So-called “cancel culture” is currently on the rise in the United States. Cancel culture is a term used to refer to the “cancellation” of a person who says something outside of what is politically or culturally correct. For instance, if a person were to say something that could be perceived as racist, that person could be “canceled” through means of online harassment, doxing of personal information, and/or being fired from their place of employment. This week, JLF’s Jon Guze authored a research brief that examines a high-profile instance of cancel culture. Guze writes:

We saw a vivid example of private speech suppression last month when a coalition of private citizens succeeded in getting physicist Stephen Hsu fired from his position as Senior Vice President for Research and Innovation at Michigan State University. The attack on Hsu began with a coordinated storm of criticism on Twitter and ended with a series of petitions calling for his resignation.

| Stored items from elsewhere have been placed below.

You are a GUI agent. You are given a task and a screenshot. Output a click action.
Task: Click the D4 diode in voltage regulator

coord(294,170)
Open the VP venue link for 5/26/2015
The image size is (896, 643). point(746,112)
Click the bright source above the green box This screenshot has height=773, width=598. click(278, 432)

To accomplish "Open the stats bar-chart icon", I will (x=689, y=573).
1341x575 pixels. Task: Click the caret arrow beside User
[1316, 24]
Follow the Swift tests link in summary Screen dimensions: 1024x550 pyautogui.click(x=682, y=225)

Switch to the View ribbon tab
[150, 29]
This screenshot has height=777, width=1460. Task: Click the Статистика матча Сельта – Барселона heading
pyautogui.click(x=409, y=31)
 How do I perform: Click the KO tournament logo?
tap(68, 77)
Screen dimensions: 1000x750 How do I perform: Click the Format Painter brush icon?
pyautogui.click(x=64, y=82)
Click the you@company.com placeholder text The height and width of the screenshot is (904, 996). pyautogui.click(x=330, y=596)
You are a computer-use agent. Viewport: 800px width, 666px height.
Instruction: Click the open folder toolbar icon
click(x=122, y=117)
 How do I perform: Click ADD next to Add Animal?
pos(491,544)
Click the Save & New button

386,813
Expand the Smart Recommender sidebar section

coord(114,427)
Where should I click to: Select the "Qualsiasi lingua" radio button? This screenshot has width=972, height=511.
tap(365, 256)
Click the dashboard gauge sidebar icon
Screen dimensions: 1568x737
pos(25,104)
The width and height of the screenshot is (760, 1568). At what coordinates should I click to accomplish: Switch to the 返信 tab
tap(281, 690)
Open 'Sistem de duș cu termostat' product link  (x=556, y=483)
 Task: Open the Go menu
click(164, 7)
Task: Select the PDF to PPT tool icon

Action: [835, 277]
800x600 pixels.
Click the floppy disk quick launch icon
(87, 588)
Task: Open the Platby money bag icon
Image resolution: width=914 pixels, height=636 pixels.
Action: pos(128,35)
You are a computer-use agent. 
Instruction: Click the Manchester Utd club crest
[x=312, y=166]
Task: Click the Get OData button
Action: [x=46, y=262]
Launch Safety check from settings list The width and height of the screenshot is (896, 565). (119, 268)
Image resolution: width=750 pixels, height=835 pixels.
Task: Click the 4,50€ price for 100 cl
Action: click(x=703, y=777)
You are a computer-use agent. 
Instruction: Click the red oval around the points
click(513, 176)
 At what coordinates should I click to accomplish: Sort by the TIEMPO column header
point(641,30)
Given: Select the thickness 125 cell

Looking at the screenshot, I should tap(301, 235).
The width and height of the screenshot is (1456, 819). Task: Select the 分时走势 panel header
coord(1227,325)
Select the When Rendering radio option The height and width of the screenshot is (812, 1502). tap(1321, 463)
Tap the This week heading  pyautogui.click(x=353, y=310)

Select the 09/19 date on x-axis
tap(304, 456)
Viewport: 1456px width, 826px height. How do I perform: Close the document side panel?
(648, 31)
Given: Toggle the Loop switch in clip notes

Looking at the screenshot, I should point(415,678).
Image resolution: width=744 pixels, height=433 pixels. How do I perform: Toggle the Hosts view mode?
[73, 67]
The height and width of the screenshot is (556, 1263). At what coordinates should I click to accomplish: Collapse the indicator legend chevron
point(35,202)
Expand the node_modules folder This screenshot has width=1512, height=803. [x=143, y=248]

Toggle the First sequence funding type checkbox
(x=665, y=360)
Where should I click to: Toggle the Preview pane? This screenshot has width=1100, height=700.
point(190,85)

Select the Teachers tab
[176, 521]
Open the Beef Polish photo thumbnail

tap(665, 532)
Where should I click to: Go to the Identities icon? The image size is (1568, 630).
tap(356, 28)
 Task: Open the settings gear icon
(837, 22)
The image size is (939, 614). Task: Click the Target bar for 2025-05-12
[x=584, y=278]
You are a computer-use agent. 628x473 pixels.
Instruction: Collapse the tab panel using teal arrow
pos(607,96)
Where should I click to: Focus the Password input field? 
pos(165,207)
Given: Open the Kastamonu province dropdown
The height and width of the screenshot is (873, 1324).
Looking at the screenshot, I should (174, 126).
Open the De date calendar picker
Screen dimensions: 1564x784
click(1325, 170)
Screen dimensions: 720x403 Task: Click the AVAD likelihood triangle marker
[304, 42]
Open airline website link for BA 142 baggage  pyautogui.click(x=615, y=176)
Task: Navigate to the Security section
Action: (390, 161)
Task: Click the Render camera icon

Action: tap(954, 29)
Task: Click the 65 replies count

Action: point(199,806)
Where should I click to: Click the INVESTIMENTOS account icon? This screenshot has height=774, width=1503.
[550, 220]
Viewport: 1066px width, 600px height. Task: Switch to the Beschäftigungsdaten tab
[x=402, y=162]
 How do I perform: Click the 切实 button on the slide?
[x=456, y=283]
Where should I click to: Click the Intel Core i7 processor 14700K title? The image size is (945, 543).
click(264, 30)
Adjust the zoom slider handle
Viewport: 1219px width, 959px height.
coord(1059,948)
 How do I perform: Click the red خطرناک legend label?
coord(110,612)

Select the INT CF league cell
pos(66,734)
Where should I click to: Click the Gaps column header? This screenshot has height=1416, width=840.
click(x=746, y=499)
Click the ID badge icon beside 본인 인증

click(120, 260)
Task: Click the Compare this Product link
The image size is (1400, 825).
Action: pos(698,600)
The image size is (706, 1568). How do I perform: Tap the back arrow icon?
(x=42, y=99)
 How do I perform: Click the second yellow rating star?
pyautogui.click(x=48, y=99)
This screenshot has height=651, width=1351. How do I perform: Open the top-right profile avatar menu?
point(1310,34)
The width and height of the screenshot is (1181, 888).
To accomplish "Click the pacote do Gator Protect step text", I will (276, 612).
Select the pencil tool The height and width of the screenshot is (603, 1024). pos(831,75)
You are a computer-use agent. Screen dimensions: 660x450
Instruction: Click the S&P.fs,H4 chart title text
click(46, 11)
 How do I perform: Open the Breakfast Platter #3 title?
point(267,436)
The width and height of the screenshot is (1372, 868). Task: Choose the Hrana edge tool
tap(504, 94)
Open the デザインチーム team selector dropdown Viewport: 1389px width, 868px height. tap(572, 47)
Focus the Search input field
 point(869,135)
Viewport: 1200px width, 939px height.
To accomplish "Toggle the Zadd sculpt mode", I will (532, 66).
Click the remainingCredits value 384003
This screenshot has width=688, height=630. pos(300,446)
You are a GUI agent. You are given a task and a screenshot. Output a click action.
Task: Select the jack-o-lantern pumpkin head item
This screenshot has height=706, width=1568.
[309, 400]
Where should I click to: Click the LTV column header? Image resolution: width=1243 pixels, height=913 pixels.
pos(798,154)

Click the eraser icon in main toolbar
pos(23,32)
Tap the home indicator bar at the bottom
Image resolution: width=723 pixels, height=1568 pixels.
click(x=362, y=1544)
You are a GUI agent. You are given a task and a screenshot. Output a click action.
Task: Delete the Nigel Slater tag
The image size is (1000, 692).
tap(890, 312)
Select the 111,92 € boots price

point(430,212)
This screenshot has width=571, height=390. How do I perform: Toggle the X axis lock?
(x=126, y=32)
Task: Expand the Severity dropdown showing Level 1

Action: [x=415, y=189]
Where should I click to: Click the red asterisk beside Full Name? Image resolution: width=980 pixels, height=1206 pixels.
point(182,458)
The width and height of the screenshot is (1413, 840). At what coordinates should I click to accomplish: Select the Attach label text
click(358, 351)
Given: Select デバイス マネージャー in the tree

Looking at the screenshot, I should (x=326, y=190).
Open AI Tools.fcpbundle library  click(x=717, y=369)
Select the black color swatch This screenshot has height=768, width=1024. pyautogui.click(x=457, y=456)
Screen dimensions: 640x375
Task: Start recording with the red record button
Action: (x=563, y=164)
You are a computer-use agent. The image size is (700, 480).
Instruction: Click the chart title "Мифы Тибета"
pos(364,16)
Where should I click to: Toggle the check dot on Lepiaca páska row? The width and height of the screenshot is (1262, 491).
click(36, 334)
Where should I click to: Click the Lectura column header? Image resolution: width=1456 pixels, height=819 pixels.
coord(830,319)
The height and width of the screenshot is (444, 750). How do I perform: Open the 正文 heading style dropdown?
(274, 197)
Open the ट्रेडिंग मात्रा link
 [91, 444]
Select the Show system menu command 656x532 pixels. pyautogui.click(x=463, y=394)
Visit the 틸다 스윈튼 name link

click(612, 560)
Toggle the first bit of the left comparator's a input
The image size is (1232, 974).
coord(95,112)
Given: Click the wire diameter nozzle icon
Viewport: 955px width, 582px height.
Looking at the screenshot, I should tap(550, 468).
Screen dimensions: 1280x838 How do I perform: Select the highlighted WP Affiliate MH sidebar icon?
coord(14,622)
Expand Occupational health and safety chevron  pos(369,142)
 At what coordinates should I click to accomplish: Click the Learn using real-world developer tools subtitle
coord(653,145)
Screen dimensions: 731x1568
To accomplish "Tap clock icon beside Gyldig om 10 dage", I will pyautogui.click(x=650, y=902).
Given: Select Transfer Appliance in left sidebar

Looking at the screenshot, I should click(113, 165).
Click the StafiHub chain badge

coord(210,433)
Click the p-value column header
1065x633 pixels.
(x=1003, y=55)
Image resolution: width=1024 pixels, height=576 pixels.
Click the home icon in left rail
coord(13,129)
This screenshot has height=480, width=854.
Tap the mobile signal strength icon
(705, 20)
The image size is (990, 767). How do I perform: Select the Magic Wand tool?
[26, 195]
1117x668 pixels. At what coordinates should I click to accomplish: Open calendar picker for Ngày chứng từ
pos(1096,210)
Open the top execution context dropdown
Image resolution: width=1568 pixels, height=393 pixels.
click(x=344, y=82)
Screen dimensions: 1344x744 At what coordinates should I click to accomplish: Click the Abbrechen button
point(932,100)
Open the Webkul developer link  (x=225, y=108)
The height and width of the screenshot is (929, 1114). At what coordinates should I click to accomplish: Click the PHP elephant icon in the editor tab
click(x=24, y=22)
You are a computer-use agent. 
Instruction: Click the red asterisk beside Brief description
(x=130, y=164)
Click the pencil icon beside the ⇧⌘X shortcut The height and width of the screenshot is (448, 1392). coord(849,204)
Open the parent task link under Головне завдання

Hsu’s critics claimed he was a “racist and eugenicist…” As evidence, they pointed to a 2017 podcast in which Hsu described himself as “agnostic” on the question of whether genetics might be a partial explanation for racial disparities in test scores.

However, the evidence does not seem to support these claims. Guze writes:

If you watch the podcast, you’ll see that, far from being a racist and a eugenicist, Hsu is a thoughtful and decent man who abhors racism and is very careful about how genetic and population data are interpreted and used. The podcast certainly doesn’t support the slanderous claims that were made by Hsu’s critics, nor does it justify the university’s decision to fire him.

More criticism came to Hsu because he had “directed funding to research downplaying racism and bias in police shootings.” The aforementioned research was a study that found, when controlling for county racial demographics and crime rates, there was no significant relationship between the race of officers and the civilians they fatally shot. Guze writes:

It’s easy to see why such a finding might shock and upset many people, and, of course, the authors may be wrong. Nevertheless, the fact that their findings contradicted conventional wisdom is hardly a reason to fire the person who funded the research. If funders insisted on knowing and approving research results in advance, they wouldn’t be funding scientific research; they’d be funding propaganda.

The societal backlash to the findings of the paper – not the methodology – led the authors to request it be retracted from the journal in which it was published. This shows the chilling effect cancel culture has on free speech and scientific research. Guze writes:

[T]he bigger problem is that the mere possibility of cancelation is generally sufficient to ensure that most people, including most academics, don’t say anything that might conceivably trigger the cancellation mob. The resulting self-censorship stifles free and open debate to a dangerous degree.